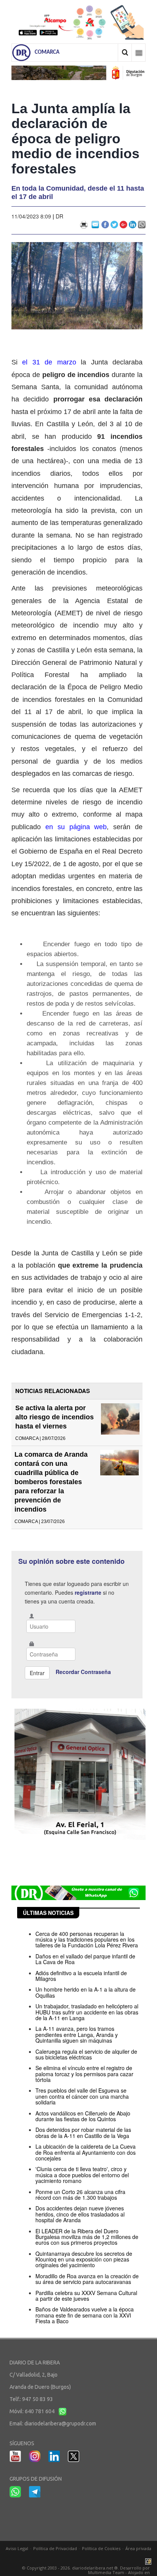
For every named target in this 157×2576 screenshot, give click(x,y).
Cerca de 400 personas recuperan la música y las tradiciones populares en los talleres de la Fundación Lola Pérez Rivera (86, 1939)
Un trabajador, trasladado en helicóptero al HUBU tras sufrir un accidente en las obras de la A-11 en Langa (86, 2012)
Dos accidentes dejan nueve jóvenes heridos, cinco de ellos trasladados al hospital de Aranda (80, 2214)
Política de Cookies (101, 2548)
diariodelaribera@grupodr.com (60, 2423)
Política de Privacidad (55, 2548)
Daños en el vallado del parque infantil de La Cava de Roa (85, 1959)
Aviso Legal (17, 2548)
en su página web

• [What is required]: For each line in the entries that contains the string "Política", make a copy.

• [Output below]:
Política de Cookies (101, 2548)
Política de Privacidad (55, 2548)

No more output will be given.